And in vain they worship Me,
Teaching as doctrines the commandments of men.’ ” Matthew 15:8-9

Jesus is removing much of what had become performance-based religion. Anyone can go through the motions of religion without actually dealing with the real issues of wicked desires found in the heart. This is where the focus of the Law was to be. It wasn’t just a guard rail to help us stay on the narrow path, but meant to be used to help us see how far we come from having any righteousness of our own.

If I boast in not eating shellfish, and keeping the Levitical law, I may seem pious and righteous. But I’m not. In keeping any of the Law, we cannot boast, for then we are doing only as we should have done.

For example, the famous golfer Bobby Jones reported tapping the ball during a major tournament, adding another stroke to his game and costing him the victory. No one else saw him tap the ball, and officials were reluctant to accept the penalty shot. But Jones insisted.

“You’re to be congratulated Mr. Jones,” the official said. Jones responded saying, “Sir, that is like congratulating a man for not robbing a bank. I don’t know how else to play the game.”

Whenever we keep God’s Law, we are simply doing as we should and there is no reason for boasting.

But given that the Laws cannot convert the heart, many of the Jews became proud in the areas of their obedience.

Christ Instructs Peter

We see this pride with Peter in Acts 10. There, Cornelius, who is a believing Gentile, has been told to seek out Peter for better understanding. Therefore, the LORD gives Peter a vision from heaven while in a trance.

(Peter) saw heaven opened and an object like a great sheet bound at the four corners, descending to him and let down to the earth. 12 In it were all kinds of four-footed animals of the earth, wild beasts, creeping things, and birds of the air. 13 And a voice came to him, “Rise, Peter; kill and eat.”

The list of animals clearly indicate those that are called “unclean.” The LORD is telling him to rise, kill and eat, even those things which are not considered clean. Peter’s response is one of pride.

“Not so, Lord! For I have never eaten anything common or unclean.”

His pride causes him to argue with the LORD. Instead of responding in humility, being obedient to the commands given, he declares his own righteousness. So the LORD tells him three times, in order to stress the point.

“What God has cleansed you must not call common.”

The main point of the passage is that Peter needed to learn that the gospel was going to the Gentiles. God was making them clean.

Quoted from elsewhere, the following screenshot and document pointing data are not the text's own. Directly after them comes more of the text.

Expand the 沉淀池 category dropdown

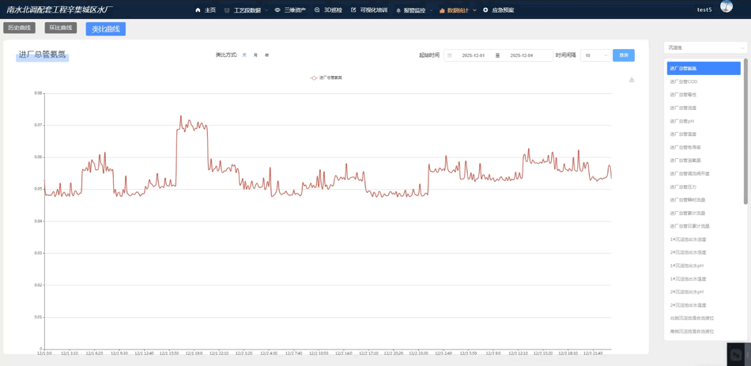(704, 48)
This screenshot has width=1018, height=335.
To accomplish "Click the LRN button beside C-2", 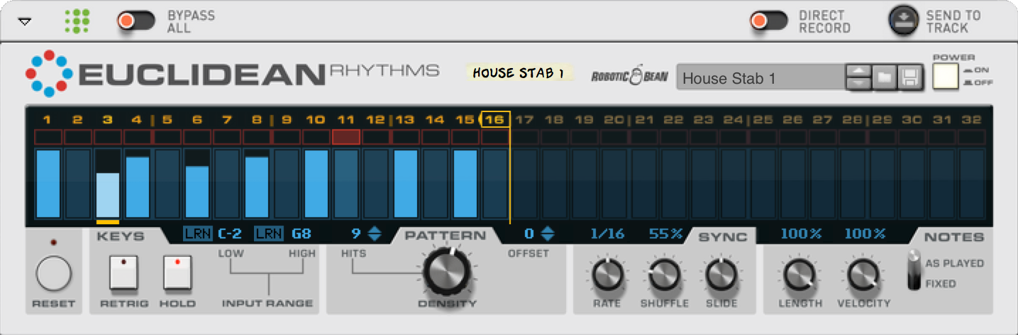I will [197, 233].
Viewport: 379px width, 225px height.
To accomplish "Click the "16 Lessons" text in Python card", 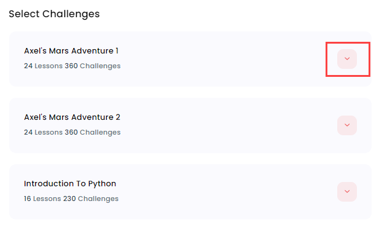I will coord(42,199).
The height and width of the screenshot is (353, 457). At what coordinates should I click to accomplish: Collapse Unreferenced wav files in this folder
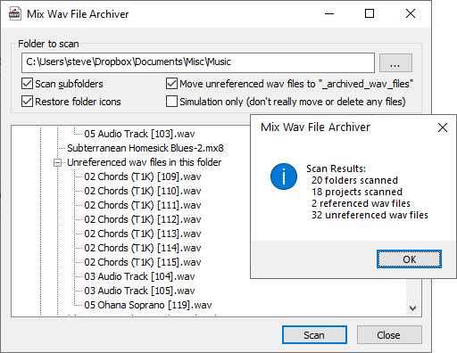57,163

But for this to take place, God needed to make it clear to the disciples that He was setting aside the dietary/separation Laws of the Old Testament, so that the disciples could take the gospel to the Gentiles in good conscience.

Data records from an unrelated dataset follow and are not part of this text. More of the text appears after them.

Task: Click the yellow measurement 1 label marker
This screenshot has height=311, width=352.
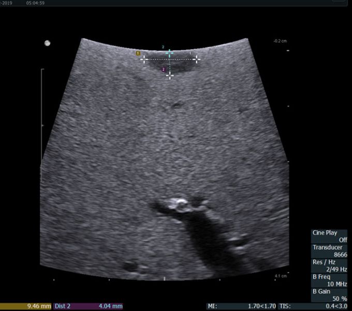Action: point(138,53)
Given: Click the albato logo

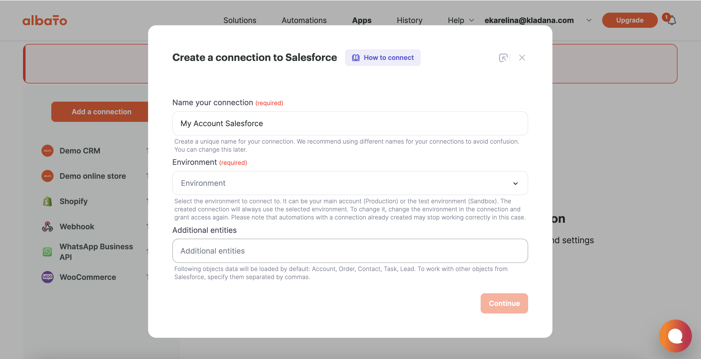Looking at the screenshot, I should (45, 20).
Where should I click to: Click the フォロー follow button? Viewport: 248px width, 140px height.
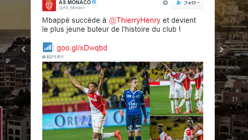188,4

The LORD put the separation Laws in place so that the Jews would not mix with the Gentiles, and under the New Covenant, removes those same Laws so that they would mix with the Gentiles.

This was a monumental revelation to the first generation Christians. God was bringing about a mystery, which Paul tells us about in Ephesians 2-3. In that letter, he declares this mystery to us: Jews and Gentiles are made one new man in Christ.

For He Himself is our peace, who has made both one, and has broken down the middle wall of separation (this includes the dietary laws), 15 having abolished in His flesh the enmity, that is, the law of commandments contained in ordinances, so as to create in Himself one new man from the two, thus making peace, 16 and that He might reconcile them both to God in one body through the cross, thereby putting to death the enmity. 17 And He came and preached peace to you who were afar off and to those who were near. 18 For through Him we both have access by one Spirit to the Father.

But again, for this to happen, the dietary laws needed to be set aside. The LORD was no longer seeking to keep the people of God bound by such Laws, but was bringing them together through a much greater covenant, the New Covenant, through the gospel of Christ.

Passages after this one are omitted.